Róisín Murphy’nin içinde yer aldığı en yeni çalışmanın hikayesi ise, kısa bir zaman önce bir arkadaşının tavsiyesiyle dinleyip müziklerine hayran kaldığı Luca C & Brigante’nin kendisine birlikte bir şarkı yapmayı teklif etmeleriyle başlar. Sonuç olarak yaklaşık iki hafta önce ortaya çıkan "Flash of Light" büyük ilgi görmeye başladı. Róisín şarkı hakkında: "Bir çağın bittiği (kıyamet günü) ve aşk için son bir şansın kaldığını haber veren, dünyadaki son geceyi anlatan bir şarkı" diyor. Umarız bunu kendi müzik kariyerinin son şansı olarak görmüyordur. Şarkının genel olarak vermek istediği "yarın olmayacakmış gibi sev’" mottosuna, Róisín’in mükemmel vokalleri ve sesinin güzelliğiyle katılmamak sizce mümkün mü?
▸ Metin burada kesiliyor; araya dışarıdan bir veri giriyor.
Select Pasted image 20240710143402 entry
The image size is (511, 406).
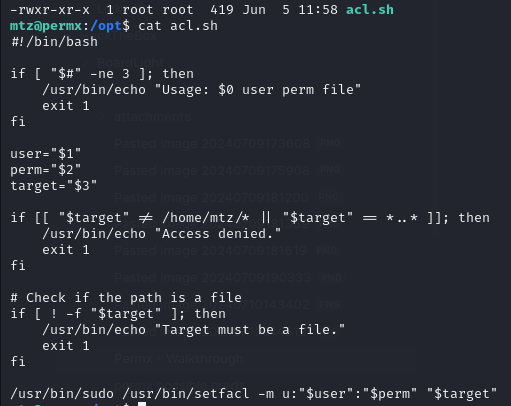click(x=212, y=304)
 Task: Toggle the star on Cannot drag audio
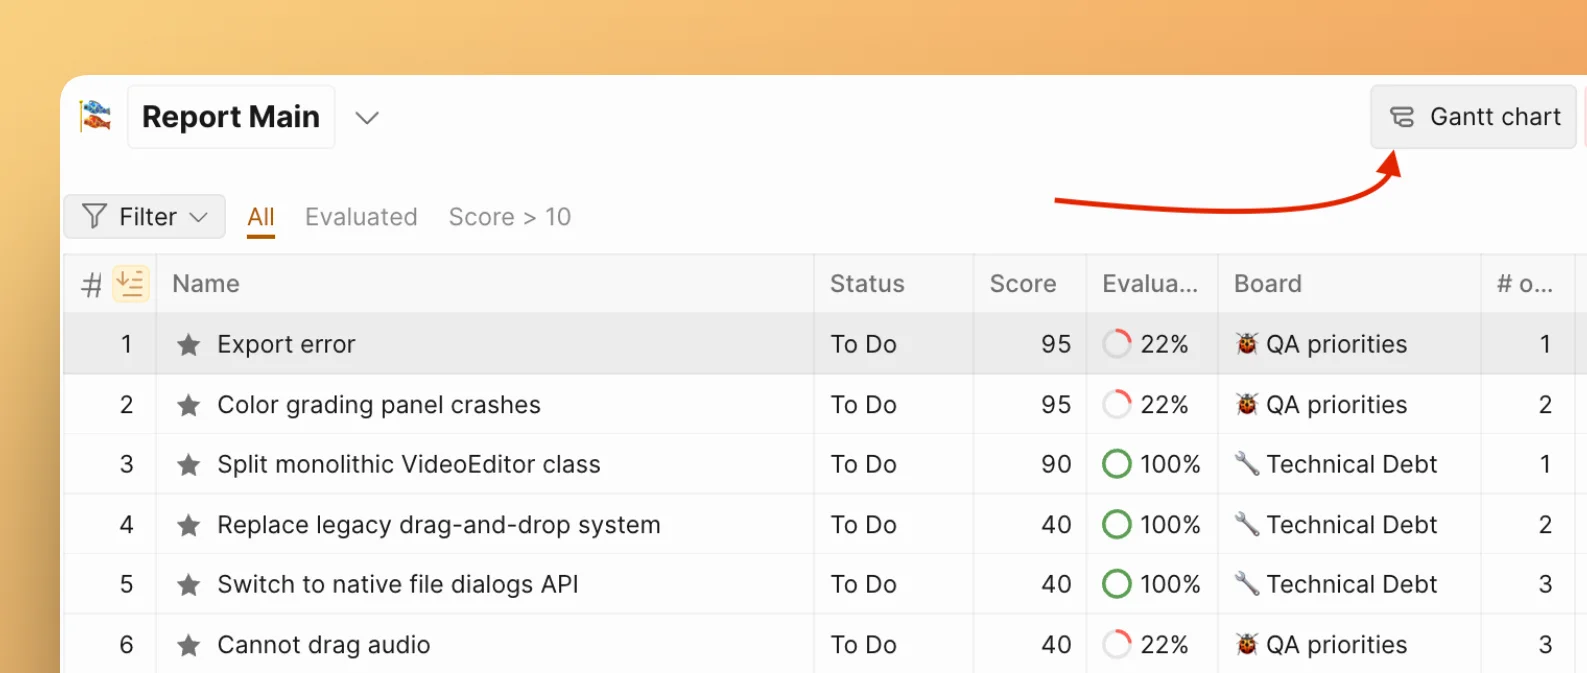coord(188,645)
Roisin Murphy’yi eski günlerine götürecek güzellikteki Luca C & Brigante’yle yaptığı bu çalışma, aradan geçen çok kısa zaman içinde yeni remikslerinin (Tale of Us & Mind Against, Solomun, Blond:ish) yer aldığı ikinci bir single çıkartmayı başardı. Birçok müzik dergisi, otorite ve blog tarafından beğenilen bu çalışma büyük ihtimalle yılın çalışması adaylarından biri olarak görülecek. Üçüncü solo albümünü sabırsızlıkla beklediğimiz şarkıcının en yeni çalışmalarını aşağıdan dinleyebilirsiniz.



AJANDA

Rekids Night: Nina Kraviz & Nikola Gala, @Babylon, 26 Ekim 


Nina Kraviz

Elektronik müzik dünyasının son dönemde tartışmasız adından en çok söz ettiren kadın prodüktörlerinden Nina Kraviz, 26 Ekim Cuma gecesi kışkırtıcı canlı performansıyla Babylon’da! 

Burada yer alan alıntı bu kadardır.